TO DO =>
[A] In the case summary, in what year did Fillpoint acquire Crave's assets?
[B] Rewrite the case summary starting with "- Fillpoint acquired" and going on through "covenant potentially assignable.", replacing "nonsuit" with "dismissal".

DOCUMENT EXCERPT =>
>> Begin
Fillpoint, LLC v. Maas
146 Cal. Rptr. 3d 194
Cal. Ct. App.2012Background
- Maas sold Crave stock to Handleman in 2005 under a securities Purchase Agreement that included a 36‑month covenant not to compete.
- Maas also signed a Crave employment agreement, dated 11/22/2005, containing a one‑year noncompetition and nonsolicitation covenant and an integration clause.
- Maas resigned Crave in 2008 after satisfying the 36‑month purchase covenant; about six months later he began working for Solutions 2 Go, a Crave competitor.
- Fillpoint acquired Crave’s assets in 2009 and Crave assigned the Maas employment agreement to Fillpoint.
- Fillpoint filed suit for breach of the employment covenant and for tortious interference with the employment agreement; the trial court granted nonsuit, holding the covenants in the two agreements were separate and that the employment covenant was unenforceable under Bus. & Prof. Code §16600, with the employment covenant potentially assignable.
- The court concluded the purchase and employment agreements must be read together as a single integrated transaction, and that the combined covenants render the employment covenant unenforceable under California law.
>> End
DATA BLOCK =>
>> Begin
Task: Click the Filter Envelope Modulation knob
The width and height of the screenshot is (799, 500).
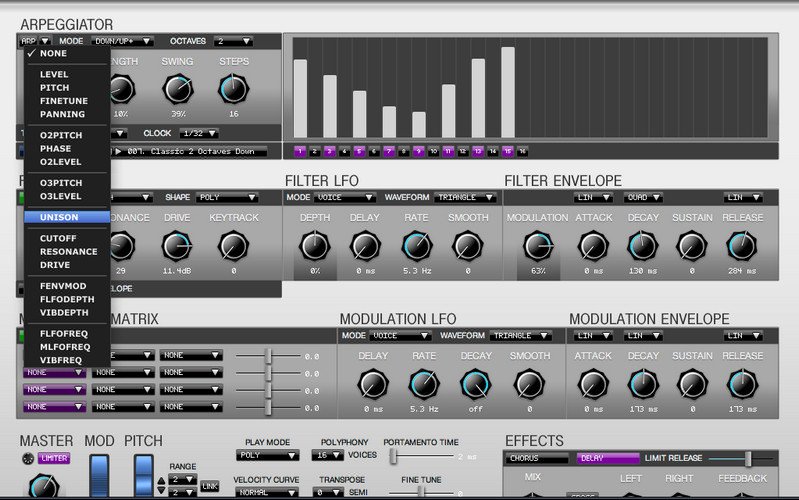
>> End
ANSWERS IN ORDER =>
[A] 2009

[B]
- Fillpoint acquired Crave’s assets in 2009 and Crave assigned the Maas employment agreement to Fillpoint.
- Fillpoint filed suit for breach of the employment covenant and for tortious interference with the employment agreement; the trial court granted dismissal, holding the covenants in the two agreements were separate and that the employment covenant was unenforceable under Bus. & Prof. Code §16600, with the employment covenant potentially assignable.